RNAseq analysis of treated Cal-33. Modulation of specific transcripts based on a RNAseq analysis of treated HPV-negative Cal-33 cells (RT vs. RT+ATMi vs. RT+ATRi). Cells were treated according to the standard scheme in this study (see Figure 1 ). Immune-modulating cell surface marker such as CD70 (A), TNFRSF9 known as CD137-L (B), TNFRSF8 known as CD30 (C) and LGALS9 known as Galectin-9 (D) were significantly downregulated by the combination of RT and ATMi AZD0156. Further, soluble factors such as IDO1 (E) and immune-related cytokines such as IL-24 (F), IL-1b (G), IL-1a (H) and IL-6 (I) were also downregulated by the combination of RT + ATMi. Data representing 4 independent replicates.

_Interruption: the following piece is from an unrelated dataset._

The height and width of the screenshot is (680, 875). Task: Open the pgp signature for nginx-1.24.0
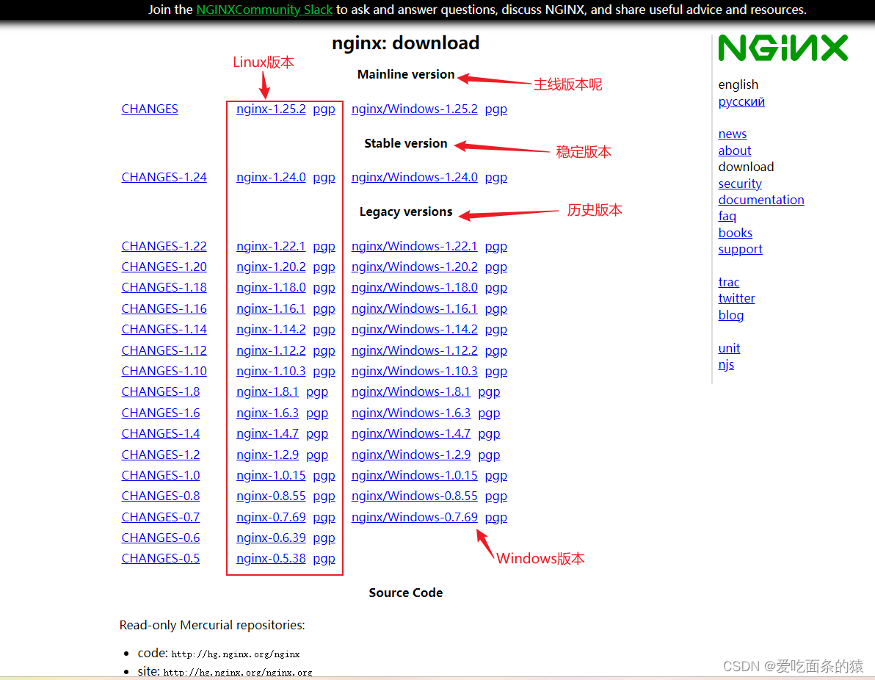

All transcripts were declared as significant when log-(foldchange) > ± 1 was determined and the adjusted p-value was ≤ 0.050. All transcripts were declared as significant (*) when log-(foldchange) > ±1 was determined and the adjusted p-value was ≤0.050.

Figure 7

Heatmap including subsets of shared DEGs of Cal-33 treated with RT, RT+ATMi or RT+ATRi for 48h. First subset shows all genes down-regulated only in RT+ATMi and includes 690 genes. Second subset shows all genes down-regulated only by RT (20 genes). Third subset shows all down-regulated genes by RT and RT+ATRi (188 genes). Forth subset shows all genes down-regulated only in RT+ATRi treated Cal-33 (50 genes). Fifth subset shows all genes down-regulated by both combinations RT+ATMi and RT+ATRi (34 genes). Data representing 4 independent replicates. All transcripts were declared as significant when log-(foldchange) > ± 1 was determined and the adjusted p-value was ≤ 0.050. Representative MA plots show comparison of RT vs. RT+ATMi treated Cal-33 mRNA expression.

Figure 8

Treatment of Cal-33 with a combination of hypo-fractionated RT and ATM inhibitor AZD0156 leads to significant downregulation of nucleic acid sensor RIG-1 and significant up-regulation of immune-execution protein EDIL3. RIG1 plays a central role in recognition and processing of dsRNA (double-stranded RNA) in mammalian cells and is strongly down-regulated by the combination of ATM inhibitor AZD0156 with RT compared to RT or RT+ATRi treatment alone. In contrast to this, EDIL3, which is associated with immune exclusion and poor prognosis, is highly up-regulated by this combination, without differing between RT or RT+ATRi treatment in Cal-33. All transcripts were declared as significant (*) when log-(foldchange) > ±1 was determined and the adjusted p-value was ≤0.050.